Case Presentation: A 23-year-old male with history of exercise- and allergy-induced asthma, sinusitis, repaired deviated septum, intermittent hematuria and proteinuria, allergies, occasional dysphagia, and nephrolithiasis presented with sudden-onset dyspnea, throat tightness, and cough while exercising. This episode differed from prior asthma exacerbations and was unresponsive to albuterol or montelukast. He reported recent sick contacts, chills, and sore throat without fever. Family history included maternal rheumatoid arthritis, inflammatory bowel disease, and Hashimoto’s thyroiditis.In the ED, he had stridor, coarse breath sounds, and dysphonia that improved with racemic epinephrine and dexamethasone. He was discharged with azithromycin, dexamethasone, and ENT referral. Outpatient laryngoscopy revealed subglottic stenosis, prompting re-admission with concern for croup. Hospital infectious workup was negative. Exam showed stridor and dysphonia. CXR was unremarkable. CT neck showed circumferential thickening of the proximal subglottic airway with luminal narrowing consistent with subglottic stenosis. Repeat laryngoscopy showed nasal crusting, sharp epiglottis, and subglottic edema. Due to ENT concern for infection vs. granulomatosis with polyangiitis (GPA), treatment included ampicillin-sulbactam for MSSA and Klebsiella aerogenes from nasal cultures, dexamethasone, fluticasone, racemic epinephrine, and azelastine with improvement by day 3. He was discharged with TMP-SMX and prednisone.Repeat laryngoscopy showed decreased edema but persistent subglottic stenosis with a 5-6 mm opening, requiring tracheal dilation. Hospital serologies then resulted, showing ANA 1:320, p-ANCA 1:80, anti-MPO Ab 75 units and negative c-ANCA and anti-PR3 Ab. Renal biopsy showed no significant kidney involvement. Patient is well-maintained on methotrexate, prednisone, and multidisciplinary follow-up with decreasing antibody titers.
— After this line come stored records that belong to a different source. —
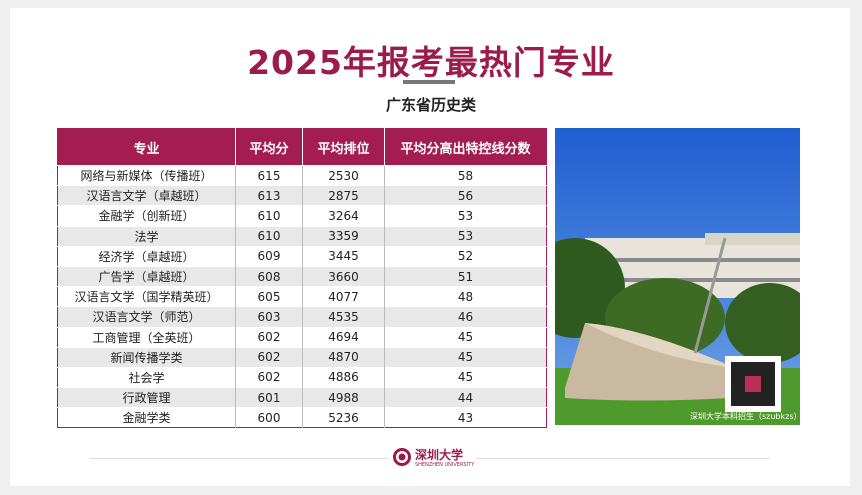  I want to click on table-cell: 4988, so click(344, 398).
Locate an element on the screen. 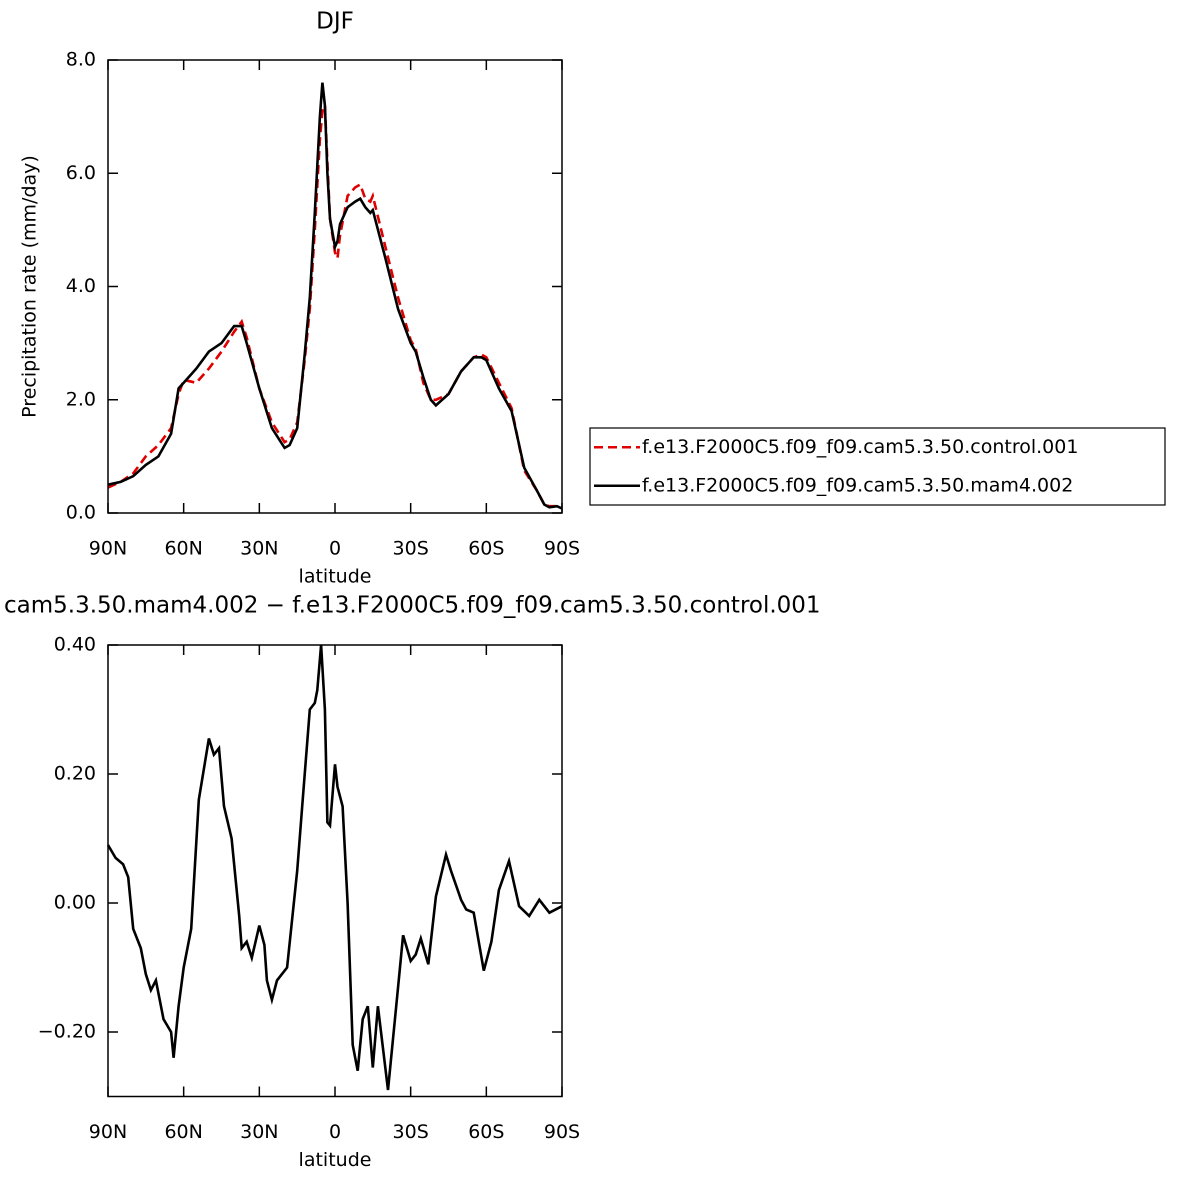 This screenshot has height=1180, width=1183. y-tick-label: 0.20 is located at coordinates (75, 774).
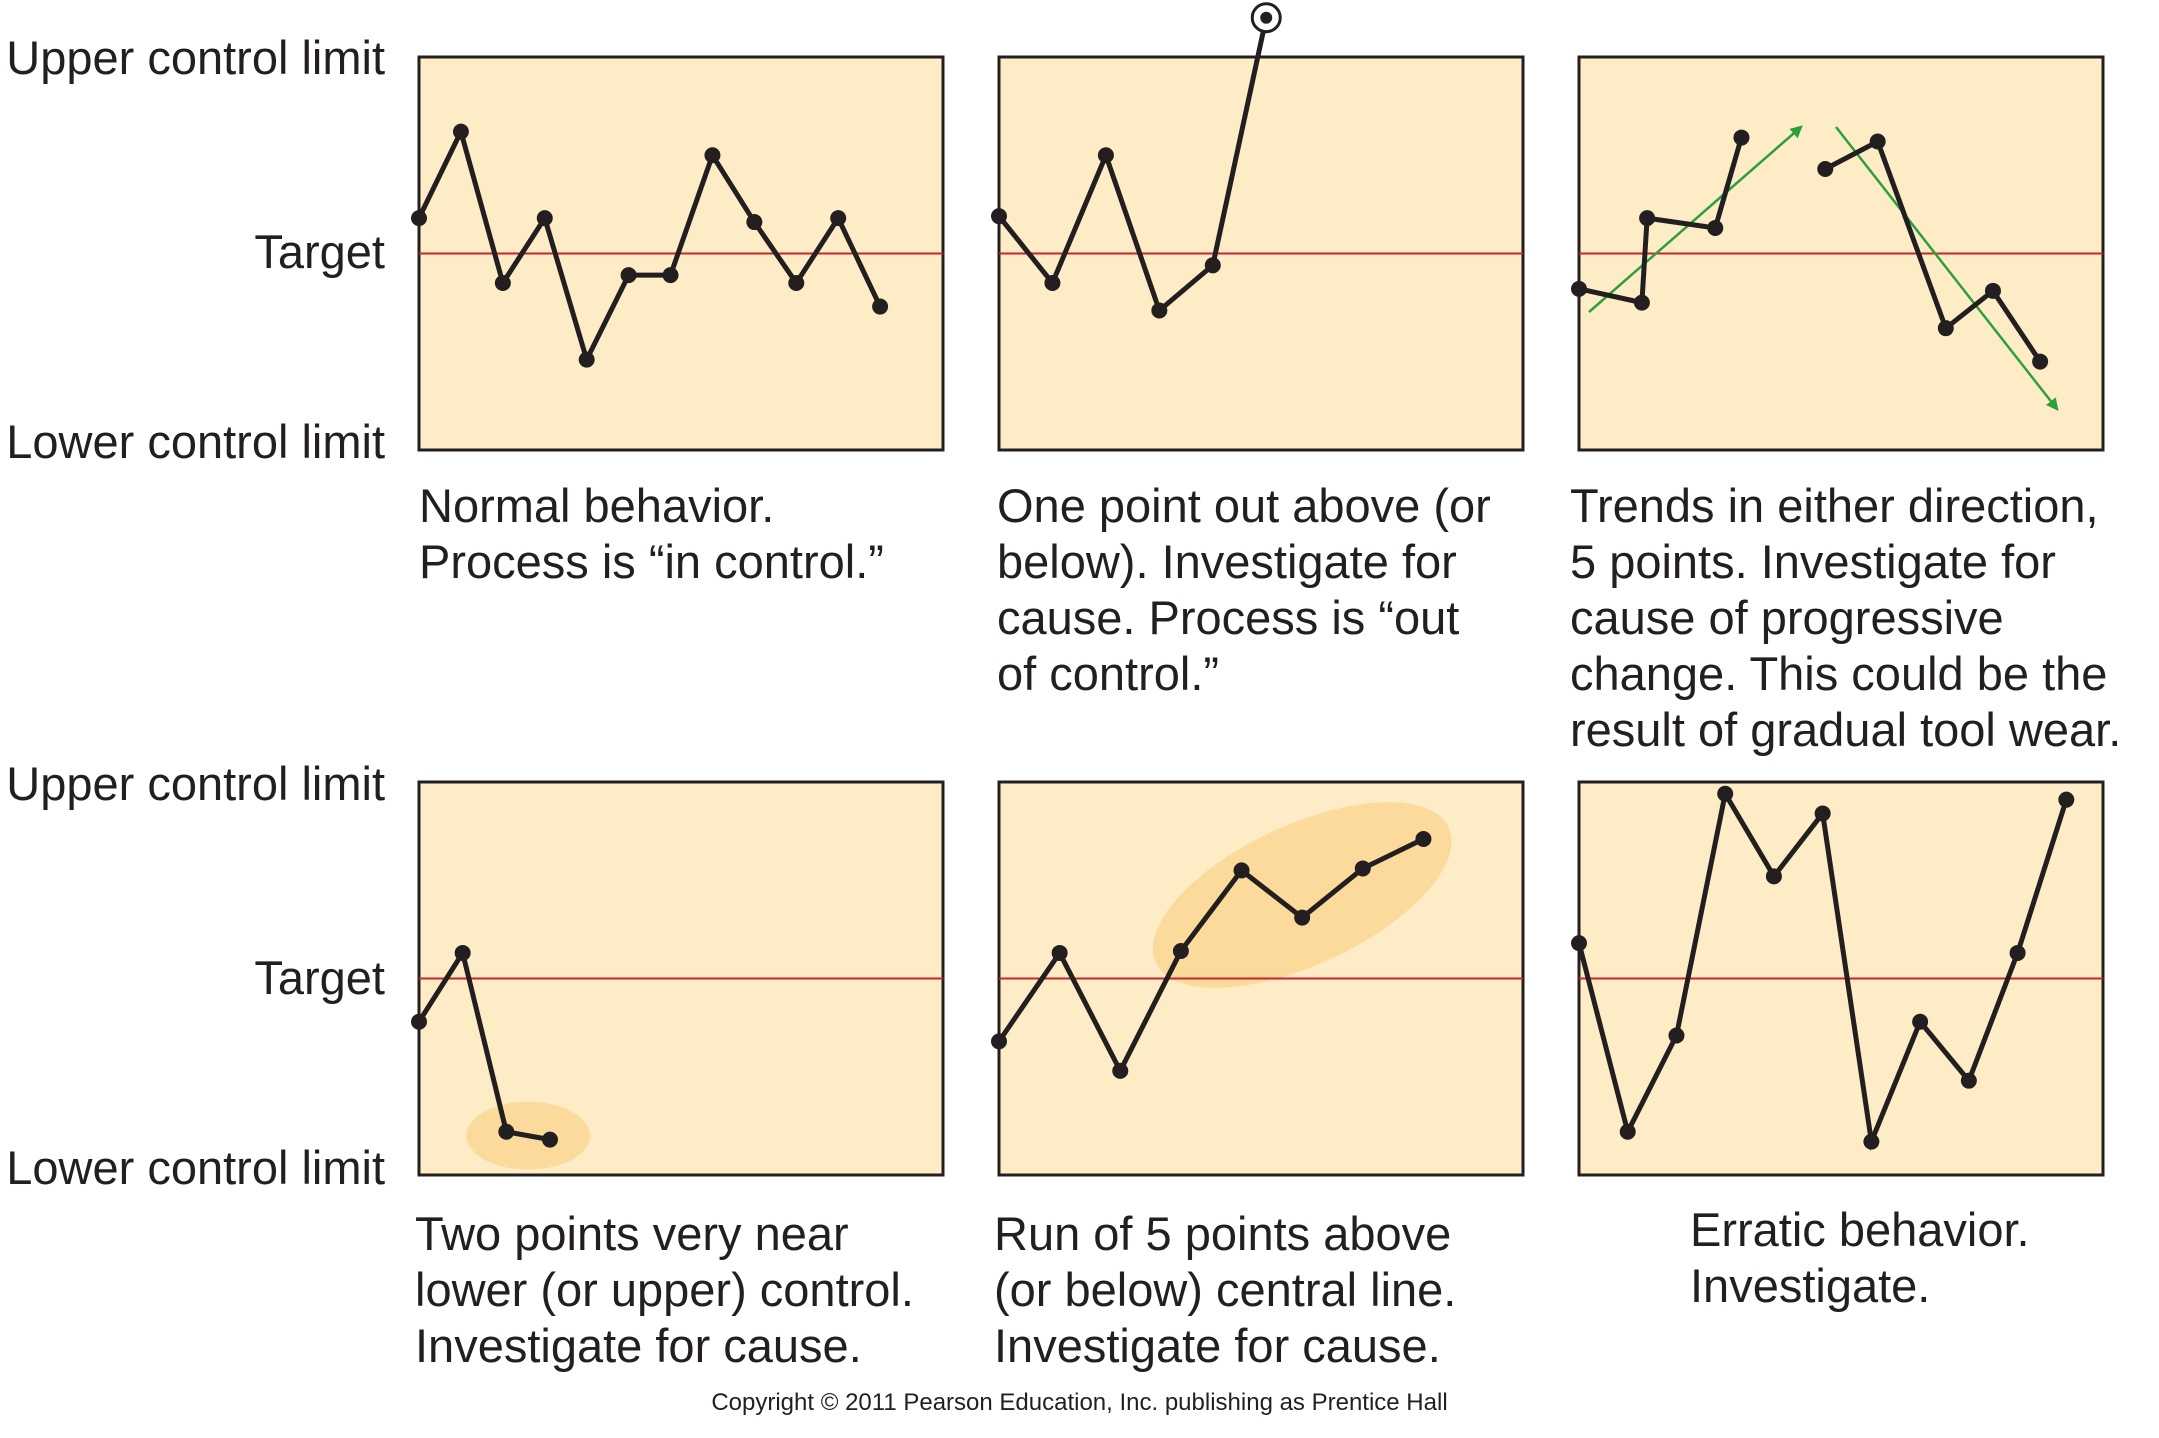  Describe the element at coordinates (196, 442) in the screenshot. I see `lower-control-limit-label-row1: Lower control limit` at that location.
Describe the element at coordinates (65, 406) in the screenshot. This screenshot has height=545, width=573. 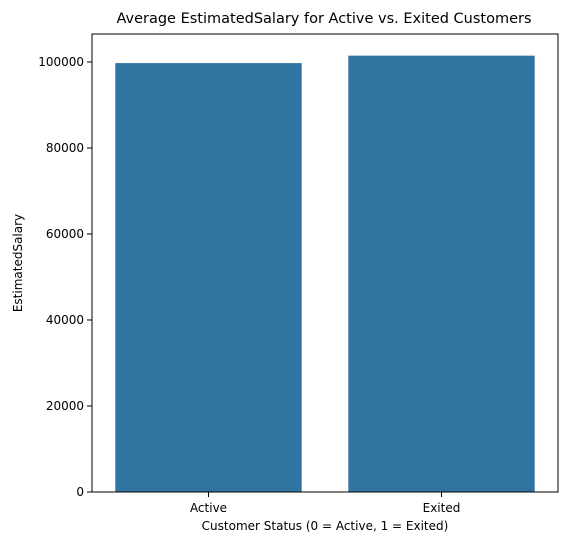
I see `y-tick-label: 20000` at that location.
Discussion: This case highlights the diagnostic and phenotypic diversity of GPA, a rare vasculitis with an annual incidence of 0.5-20 cases per million and a prevalence of 20-160 cases per million [1]. GPA is typically associated with antineutrophil cytoplasmic antibodies (ANCA) targeting proteinase 3 (PR3), whereas vasculitides like microscopic polyangiitis are associated with ANCA positivity towards myeloperoxidase (MPO). However, 10% of GPA patients can be MPO-ANCA positive, associated with limited disease and higher prevalence of subglottic stenosis. While GPA affects the respiratory tract, subglottic stenosis occurs in just 10-20% of patients [2].This patient had an uncommon ANCA profile and subglottic stenosis. On methotrexate and steroids, he had symptom improvement and decreasing antibody titers, associated with lower mortality risk. This response contrasts with rising ANCA titers linked to higher relapse risk [3]. Initially concerning for croup or asthma exacerbation, his final diagnosis shows the need to include GPA in the differential for dyspneic patients with subglottic stenosis. Symptom resolution with medical and surgical management underscores the value of multidisciplinary intervention to prevent respiratory and organ compromise when GPA is suspected.
Conclusions: This case highlights the complexity of GPA and need to consider it in patients with refractory upper airway symptoms. Multidisciplinary evaluation and immunosuppressants can help decrease GPA-associated symptoms, organ dysfunction, and antibody titers.